Now, back to the question of invoking “kindness,” and “compassion”
and “respect” for one’s enemies, as an equally important, relevant and operative
principle of ethics and morality in the lives of individuals and organizations,
not to mention cultures, including schools, colleges, universities and churches.
We all desire a reduction in the incidence of vindictive justice, if indeed
that phrase, “vindictive justice,” is not an oxymoron, on which much of our pursuit
of justice is impaled. We want to transform our enemies into our friends, at
least as an ideal to which we give lip service. And yet, what if that ideal
were more important than warranting mere lip service?
For the state, we have elected and appointed “professional
experts” who are charged with adjudicating the prosecution of justice. And we
have to hope and trust (“while verifying,” tipping our hat to President Reagan)
that those professionals will serve our better angels, not or most base
instincts. White police officers shooting young unarmed black men in the back,
is not indicative of a justice system in
which we can or will entrust our loyalty and confidence, regardless of our
race. A dominant white majority that shamefully, or worse carelessly and
blindly, imprisons a vast majority of indigenous and racially profiled young
men, as happens in Canada, is also not a justice system in which Canadians can
or do have trust and confidence.
And so, while we can and do dispute how our justice
system operates to carry out the law, we have a residual question about how
justice, and especially faux justice through revenge, floats through the
atmosphere/ethos of our shared culture.
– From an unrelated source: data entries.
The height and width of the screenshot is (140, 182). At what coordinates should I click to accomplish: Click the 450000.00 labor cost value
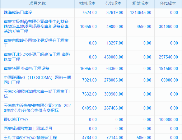(114, 57)
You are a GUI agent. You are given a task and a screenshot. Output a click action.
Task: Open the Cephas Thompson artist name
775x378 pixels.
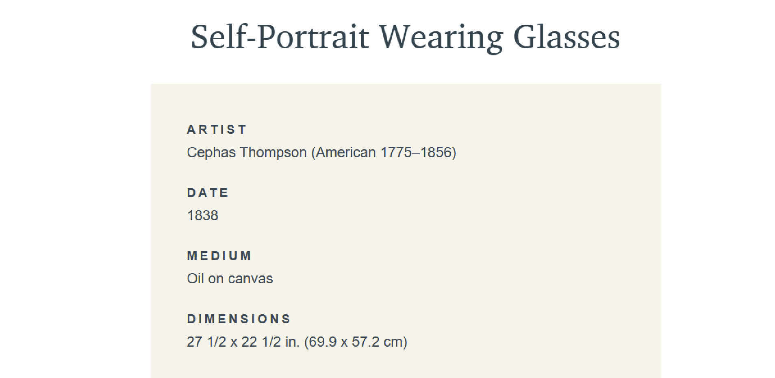[247, 152]
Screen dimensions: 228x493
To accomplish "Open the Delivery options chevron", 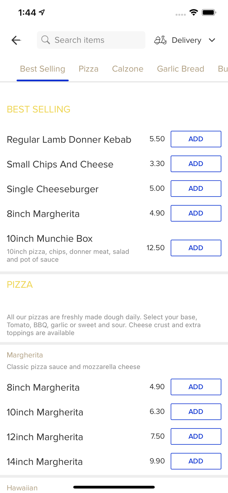I will tap(213, 40).
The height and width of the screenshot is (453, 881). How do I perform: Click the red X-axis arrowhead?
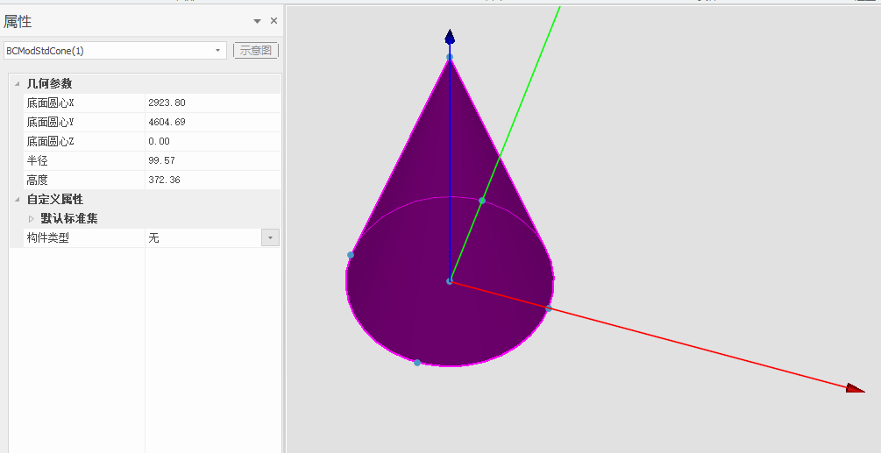coord(855,387)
And that means how each of us confront
our own experiences of injustice, oppression, racial profiling, alienation, and
potentially injury and death. Only recently, a fourteen-year-old was murdered
outside his school in Hamilton, after a social and educational system failed
him according to his mother. Other teens have taken their lives following
repeated bullying on social media. These incidents are not results based
exclusively on the new digital technology. They are the work of human beings,
themselves over-wrought, suffering and perhaps even lost long before they inflicted
their violence. Our North American culture, however, is loath to pay more than
lip-service to the problems of those who inflict vengeance and violence. In
part, we are all enmeshed in a culture of ‘instant gratification’ and a kind of
literalism that, while insatiably devouring the gory details of each and every
violent act, turns a blind eye, a deaf ear, and an denying mind and concentration
to the plight of the obviously guilty offender.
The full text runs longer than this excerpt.